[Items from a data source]
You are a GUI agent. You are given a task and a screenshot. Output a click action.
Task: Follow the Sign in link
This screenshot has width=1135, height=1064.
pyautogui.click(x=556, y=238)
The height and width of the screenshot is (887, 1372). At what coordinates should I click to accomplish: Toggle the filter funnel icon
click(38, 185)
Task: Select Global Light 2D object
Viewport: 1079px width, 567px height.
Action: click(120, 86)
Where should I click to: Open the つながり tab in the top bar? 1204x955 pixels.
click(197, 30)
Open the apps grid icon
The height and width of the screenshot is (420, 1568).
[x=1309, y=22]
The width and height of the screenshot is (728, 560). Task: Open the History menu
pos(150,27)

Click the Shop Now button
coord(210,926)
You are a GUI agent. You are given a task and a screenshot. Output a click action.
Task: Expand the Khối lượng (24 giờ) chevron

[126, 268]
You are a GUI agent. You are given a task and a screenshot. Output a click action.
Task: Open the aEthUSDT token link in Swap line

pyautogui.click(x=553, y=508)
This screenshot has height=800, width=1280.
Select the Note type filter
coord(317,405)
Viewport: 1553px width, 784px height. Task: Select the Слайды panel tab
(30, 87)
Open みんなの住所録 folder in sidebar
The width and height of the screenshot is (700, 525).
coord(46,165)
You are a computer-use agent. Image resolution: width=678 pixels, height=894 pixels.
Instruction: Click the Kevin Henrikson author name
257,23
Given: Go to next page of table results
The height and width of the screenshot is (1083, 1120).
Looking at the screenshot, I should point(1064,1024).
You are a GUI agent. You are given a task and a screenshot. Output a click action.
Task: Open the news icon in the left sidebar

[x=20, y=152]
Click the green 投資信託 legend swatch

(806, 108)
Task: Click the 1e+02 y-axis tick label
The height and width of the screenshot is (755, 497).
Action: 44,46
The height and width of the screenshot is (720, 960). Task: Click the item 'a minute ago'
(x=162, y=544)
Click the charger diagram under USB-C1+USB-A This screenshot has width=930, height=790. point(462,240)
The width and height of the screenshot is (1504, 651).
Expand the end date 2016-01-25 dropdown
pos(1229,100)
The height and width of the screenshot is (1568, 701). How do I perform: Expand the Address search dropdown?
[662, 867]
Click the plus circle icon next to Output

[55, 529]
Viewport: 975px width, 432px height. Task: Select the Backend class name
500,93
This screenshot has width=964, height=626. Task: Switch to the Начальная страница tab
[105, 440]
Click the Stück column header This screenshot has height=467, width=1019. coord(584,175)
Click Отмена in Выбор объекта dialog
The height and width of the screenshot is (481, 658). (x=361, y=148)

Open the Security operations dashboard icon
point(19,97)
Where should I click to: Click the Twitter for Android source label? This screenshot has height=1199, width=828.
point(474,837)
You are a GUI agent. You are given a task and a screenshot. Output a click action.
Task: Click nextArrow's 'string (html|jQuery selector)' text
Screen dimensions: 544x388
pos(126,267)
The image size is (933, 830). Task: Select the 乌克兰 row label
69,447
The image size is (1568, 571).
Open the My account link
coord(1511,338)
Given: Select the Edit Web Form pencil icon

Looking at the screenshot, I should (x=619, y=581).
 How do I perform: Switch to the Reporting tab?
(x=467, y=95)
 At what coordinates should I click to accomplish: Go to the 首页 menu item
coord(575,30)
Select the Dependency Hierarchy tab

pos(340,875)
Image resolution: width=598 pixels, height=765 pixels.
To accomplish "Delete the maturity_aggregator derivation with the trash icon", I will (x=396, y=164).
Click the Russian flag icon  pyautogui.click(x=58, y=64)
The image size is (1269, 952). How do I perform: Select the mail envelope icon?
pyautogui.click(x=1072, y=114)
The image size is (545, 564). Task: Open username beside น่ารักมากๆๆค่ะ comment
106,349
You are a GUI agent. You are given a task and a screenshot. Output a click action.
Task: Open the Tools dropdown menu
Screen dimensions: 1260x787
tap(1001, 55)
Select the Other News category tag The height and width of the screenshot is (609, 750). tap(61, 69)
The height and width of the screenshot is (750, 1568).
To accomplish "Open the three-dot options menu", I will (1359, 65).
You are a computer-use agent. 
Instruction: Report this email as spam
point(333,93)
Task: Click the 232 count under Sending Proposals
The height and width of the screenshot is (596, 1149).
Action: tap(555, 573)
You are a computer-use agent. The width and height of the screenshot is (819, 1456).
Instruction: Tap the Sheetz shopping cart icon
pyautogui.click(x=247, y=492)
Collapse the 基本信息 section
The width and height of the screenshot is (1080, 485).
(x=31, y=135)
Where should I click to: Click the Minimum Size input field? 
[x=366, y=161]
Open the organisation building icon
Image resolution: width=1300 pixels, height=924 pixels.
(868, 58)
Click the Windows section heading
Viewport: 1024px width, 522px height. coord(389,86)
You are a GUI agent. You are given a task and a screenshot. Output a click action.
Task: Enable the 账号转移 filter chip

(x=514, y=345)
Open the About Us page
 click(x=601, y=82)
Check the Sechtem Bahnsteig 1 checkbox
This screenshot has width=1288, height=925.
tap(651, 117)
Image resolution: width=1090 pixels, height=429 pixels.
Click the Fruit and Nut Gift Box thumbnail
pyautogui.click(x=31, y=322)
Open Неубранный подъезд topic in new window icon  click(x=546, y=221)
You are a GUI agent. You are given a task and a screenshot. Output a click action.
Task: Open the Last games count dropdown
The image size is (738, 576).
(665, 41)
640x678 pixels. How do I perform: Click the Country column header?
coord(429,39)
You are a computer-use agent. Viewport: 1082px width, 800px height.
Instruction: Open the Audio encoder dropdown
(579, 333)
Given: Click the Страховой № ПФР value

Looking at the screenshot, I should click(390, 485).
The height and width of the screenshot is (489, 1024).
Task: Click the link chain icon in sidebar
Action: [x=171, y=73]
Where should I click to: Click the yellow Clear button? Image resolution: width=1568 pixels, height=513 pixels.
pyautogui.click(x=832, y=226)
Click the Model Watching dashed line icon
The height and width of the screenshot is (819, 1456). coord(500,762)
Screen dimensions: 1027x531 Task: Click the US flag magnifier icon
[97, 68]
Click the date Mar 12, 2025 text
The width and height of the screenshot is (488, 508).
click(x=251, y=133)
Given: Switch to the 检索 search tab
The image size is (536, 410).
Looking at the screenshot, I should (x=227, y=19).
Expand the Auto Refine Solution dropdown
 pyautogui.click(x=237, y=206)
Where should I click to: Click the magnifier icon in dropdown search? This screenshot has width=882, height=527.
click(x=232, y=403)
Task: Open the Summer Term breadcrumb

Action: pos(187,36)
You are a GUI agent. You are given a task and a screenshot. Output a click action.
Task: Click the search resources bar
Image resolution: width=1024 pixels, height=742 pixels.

## Instructions to follow
Find the lines above that contain the word "computer" and copy each one.

## Finished task
You are a computer-use agent. Image resolution: width=678 pixels, height=894 pixels.
You are a computer-use agent. 
You are a computer-use agent. The width and height of the screenshot is (819, 1456).
You are a computer-use agent. Viewport: 1082px width, 800px height.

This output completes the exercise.